TASK REQUIREMENTS: All of the records should be restated word for word.
*** Opening DATA UNDER STUDY ***
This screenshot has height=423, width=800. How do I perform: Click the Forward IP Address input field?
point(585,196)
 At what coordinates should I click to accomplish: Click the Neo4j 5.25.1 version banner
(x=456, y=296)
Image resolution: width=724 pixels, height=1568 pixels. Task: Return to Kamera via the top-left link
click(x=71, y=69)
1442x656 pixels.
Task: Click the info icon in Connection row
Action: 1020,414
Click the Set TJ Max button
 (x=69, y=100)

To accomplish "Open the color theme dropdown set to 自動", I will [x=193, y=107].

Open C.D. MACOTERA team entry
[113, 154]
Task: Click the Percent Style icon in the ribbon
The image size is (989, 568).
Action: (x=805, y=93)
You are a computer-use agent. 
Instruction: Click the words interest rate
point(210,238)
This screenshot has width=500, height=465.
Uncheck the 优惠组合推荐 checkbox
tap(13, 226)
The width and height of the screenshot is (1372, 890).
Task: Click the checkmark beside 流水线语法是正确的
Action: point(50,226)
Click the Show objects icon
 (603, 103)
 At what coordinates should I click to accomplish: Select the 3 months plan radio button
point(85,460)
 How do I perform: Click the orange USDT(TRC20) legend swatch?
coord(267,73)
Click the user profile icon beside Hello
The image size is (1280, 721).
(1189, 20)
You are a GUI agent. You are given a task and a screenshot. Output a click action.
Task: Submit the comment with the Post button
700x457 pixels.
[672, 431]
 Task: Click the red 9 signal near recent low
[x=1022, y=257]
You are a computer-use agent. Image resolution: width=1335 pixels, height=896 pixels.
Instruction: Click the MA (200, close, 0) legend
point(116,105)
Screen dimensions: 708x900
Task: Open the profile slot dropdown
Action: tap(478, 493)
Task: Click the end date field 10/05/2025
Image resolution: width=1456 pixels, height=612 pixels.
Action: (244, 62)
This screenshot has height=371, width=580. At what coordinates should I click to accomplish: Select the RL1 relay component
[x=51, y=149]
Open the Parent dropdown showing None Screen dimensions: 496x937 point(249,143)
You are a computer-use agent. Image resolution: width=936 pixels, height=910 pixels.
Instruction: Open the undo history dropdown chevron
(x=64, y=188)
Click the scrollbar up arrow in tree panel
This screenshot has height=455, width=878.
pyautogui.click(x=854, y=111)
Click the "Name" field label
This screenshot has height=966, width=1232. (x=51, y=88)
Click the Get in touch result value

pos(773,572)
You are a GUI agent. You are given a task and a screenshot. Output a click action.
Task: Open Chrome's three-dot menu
*** Closing DATA UNDER STUDY ***
EXERCISE RESULT:
This screenshot has height=423, width=800. How do I perform: Click the Forward IP Address input field?
point(585,196)
 At what coordinates should I click to accomplish: Click the Neo4j 5.25.1 version banner
(x=456, y=296)
Image resolution: width=724 pixels, height=1568 pixels. Task: Return to Kamera via the top-left link
click(x=71, y=69)
1442x656 pixels.
Task: Click the info icon in Connection row
Action: 1020,414
Click the Set TJ Max button
 (x=69, y=100)

To accomplish "Open the color theme dropdown set to 自動", I will [x=193, y=107].

Open C.D. MACOTERA team entry
[113, 154]
Task: Click the Percent Style icon in the ribbon
The image size is (989, 568).
Action: (x=805, y=93)
You are a computer-use agent. 
Instruction: Click the words interest rate
point(210,238)
This screenshot has width=500, height=465.
Uncheck the 优惠组合推荐 checkbox
tap(13, 226)
The width and height of the screenshot is (1372, 890).
Task: Click the checkmark beside 流水线语法是正确的
Action: point(50,226)
Click the Show objects icon
 (603, 103)
 At what coordinates should I click to accomplish: Select the 3 months plan radio button
point(85,460)
 How do I perform: Click the orange USDT(TRC20) legend swatch?
coord(267,73)
Click the user profile icon beside Hello
The image size is (1280, 721).
(1189, 20)
You are a GUI agent. You are given a task and a screenshot. Output a click action.
Task: Submit the comment with the Post button
700x457 pixels.
[672, 431]
 Task: Click the red 9 signal near recent low
[x=1022, y=257]
You are a computer-use agent. Image resolution: width=1335 pixels, height=896 pixels.
Instruction: Click the MA (200, close, 0) legend
point(116,105)
Screen dimensions: 708x900
Task: Open the profile slot dropdown
Action: tap(478, 493)
Task: Click the end date field 10/05/2025
Image resolution: width=1456 pixels, height=612 pixels.
Action: (244, 62)
This screenshot has height=371, width=580. At what coordinates should I click to accomplish: Select the RL1 relay component
[x=51, y=149]
Open the Parent dropdown showing None Screen dimensions: 496x937 point(249,143)
You are a computer-use agent. Image resolution: width=936 pixels, height=910 pixels.
Instruction: Open the undo history dropdown chevron
(x=64, y=188)
Click the scrollbar up arrow in tree panel
This screenshot has height=455, width=878.
pyautogui.click(x=854, y=111)
Click the "Name" field label
This screenshot has height=966, width=1232. (x=51, y=88)
Click the Get in touch result value

pos(773,572)
You are a GUI agent. You are given a task and a screenshot. Output a click action.
Task: Open Chrome's three-dot menu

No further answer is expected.